Work order A
Answer these questions from the text on multinational companies in China and Southeast Asia:
(i) What does Nespresso offer in its boutique stores?
(ii) Which brewery did Carlsberg purchase?
(iii) How many restaurants did McDonald's have in China by September 2024?
Work order B
Write out the part of the text on multinational companies in China and Southeast Asia between "Organic cost transformation requires" and "Liby and Lonkey.", inclusive.

Reading text
- - -
Building a premium brand requires consistent and sustained value delivery. One way to achieve that is by creating exceptional and memorable experiences. In Shanghai, Goose Island Taproom offers patrons a modern and inviting space to unwind with friends and savor premium craft beer to reinforce its brand values of being inclusive, fun-loving and explorative. Similarly, Nespresso offers interactive masterclasses in Nespresso boutique stores to share the art of coffee with the brand’s loyal fans.

Capture opportunities in the mass segment

MNCs need to compete like locals to capture opportunities in the mass segment. That requires a competitive cost structure, broad and deep distribution, and investments in marketing and trade— even at the expense of margins.

To achieve a competitive cost structure, MNCs can transform their cost structures organically or unbundle their value chains via partnerships.

Organic cost transformation requires a zero-based approach. Starting with product development, MNCs need to adopt design-to-cost strategies to ensure products meet target price points. This can be challenging for MNCs, since they often impose stricter standards on local operations than local competitors do. That said, successful examples exist, such as OMO in China’s laundry detergent segment, which competes effectively against local players like Liby and Lonkey.

Unbundling the value chain can be an effective way to achieve cost competitiveness. By partnering on specific operational elements—such as R&D, manufacturing, marketing, logistics, or RTM/sales—MNCs can leverage local partners' cost structures and capabilities. The success of Coca-Cola and PepsiCo’s global bottling models underscores the potential of this approach, as it enabled them to achieve both cost competitiveness and widespread distribution.

A balance sheet play could be another winning solution. This might involve acquiring a local brand with inherent cost or capability advantages in the mass segment. This has happened several times in the beer sector in China: Multinational AB InBev acquired Harbin Brewery, and Danish brewer Carlsberg purchased Chongqing Brewery. Alternatively, MNCs can consider spinning off or selling part of the business to local players that can operate more effectively in the mass segment. McDonald’s benefited from this approach. It spun off its China operations in 2017, bringing in well-connected, local shareholders. The move helped McDonald’s expand into lower-tier cities, localize its supply chain, and digitalize. McDonald’s presence in China grew from 2,500 restaurants in 2017 to 6,500 by September 2024.

Conclusion

MNCs will continue to find compelling growth opportunities in China and Southeast Asia. Their success in these markets demands boldness—not just in strategy, but in operations.

Bain’s Element of Value framework can serve as a useful tool to navigate today’s challenges. To start, MNCs should clarify where they want their brands to play: in the mass market, premium segments, or both.

For premium brands, success hinges on how well MNCs tailor their brand positioning for locals, embed higher-level values into their products, and bring those values to life. For mass brands, unbundling the value chain or leveraging balance sheet plays can be creative approaches when organic cost transformation falls short.
- - -
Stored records

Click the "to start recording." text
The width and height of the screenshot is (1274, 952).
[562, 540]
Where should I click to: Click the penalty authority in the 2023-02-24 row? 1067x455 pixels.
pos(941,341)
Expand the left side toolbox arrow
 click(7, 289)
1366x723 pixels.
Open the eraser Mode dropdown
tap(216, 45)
- - -
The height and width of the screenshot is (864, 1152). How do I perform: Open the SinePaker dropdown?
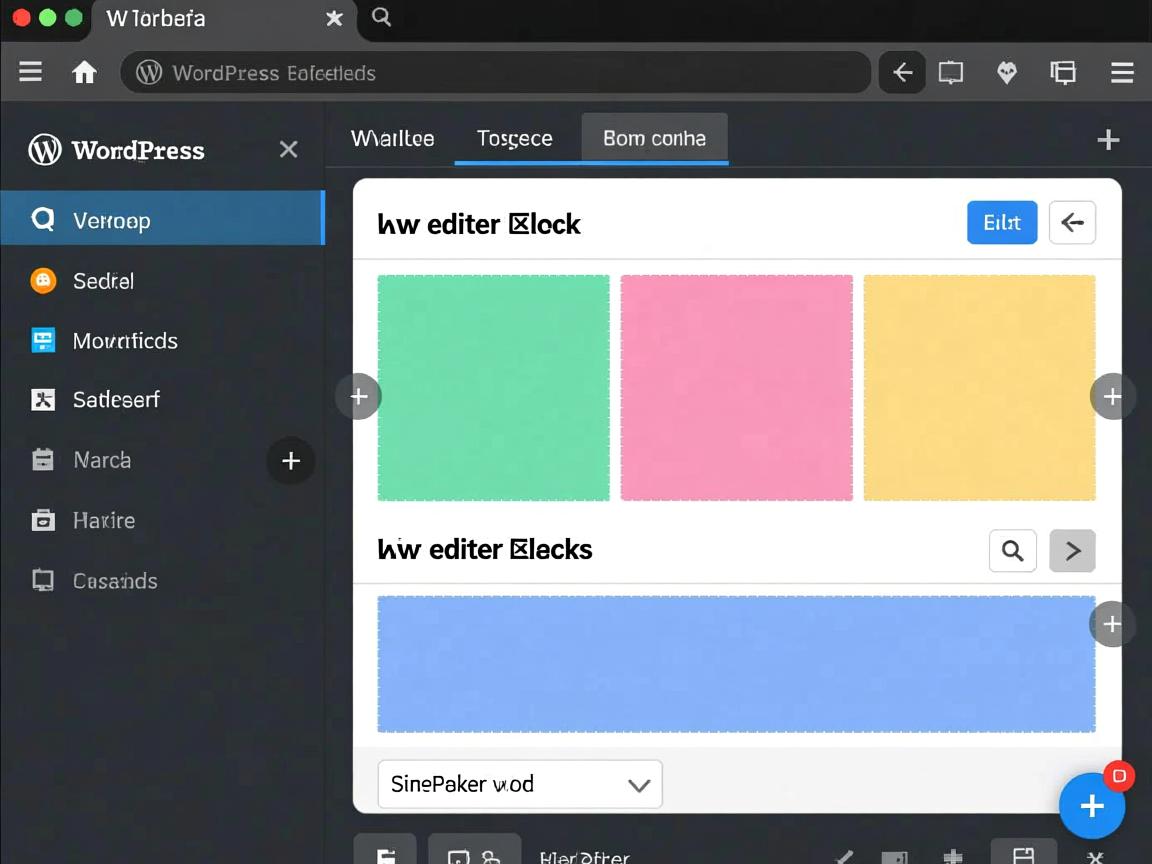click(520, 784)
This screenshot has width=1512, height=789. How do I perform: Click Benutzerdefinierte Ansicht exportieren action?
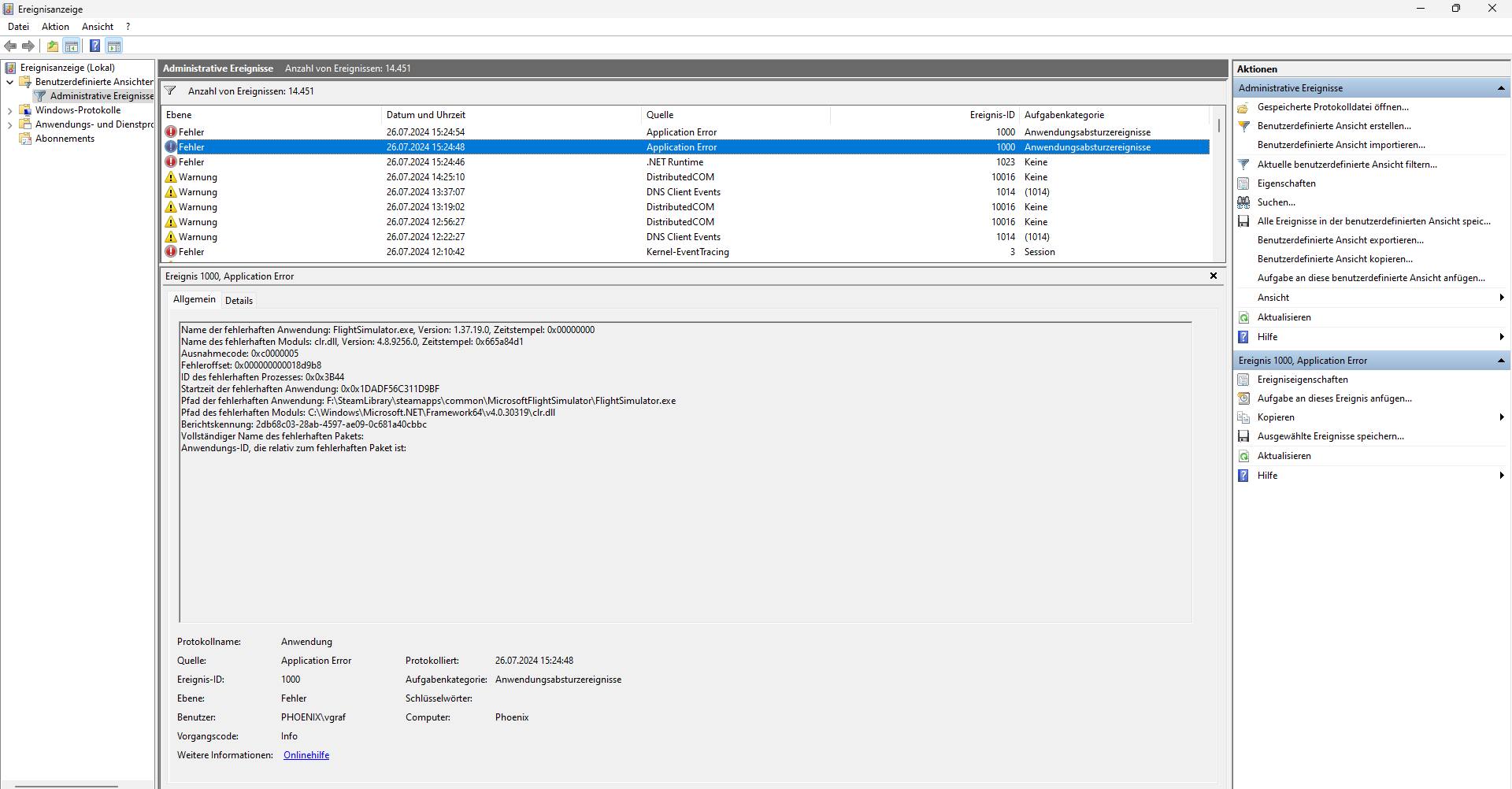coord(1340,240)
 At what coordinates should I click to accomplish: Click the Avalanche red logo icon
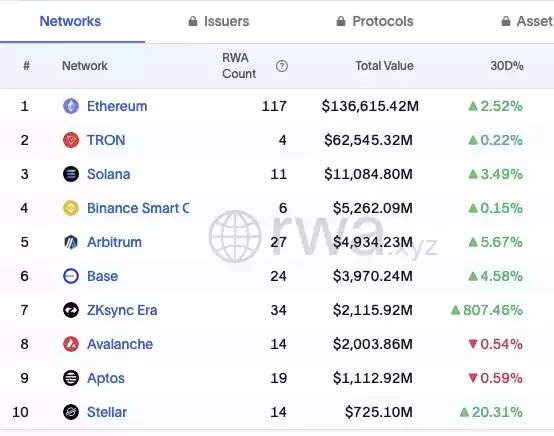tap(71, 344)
- - -
Exercise result A
(i) Interactive masterclasses
(ii) Chongqing Brewery
(iii) 6,500

Exercise result B
Organic cost transformation requires a zero-based approach. Starting with product development, MNCs need to adopt design-to-cost strategies to ensure products meet target price points. This can be challenging for MNCs, since they often impose stricter standards on local operations than local competitors do. That said, successful examples exist, such as OMO in China’s laundry detergent segment, which competes effectively against local players like Liby and Lonkey.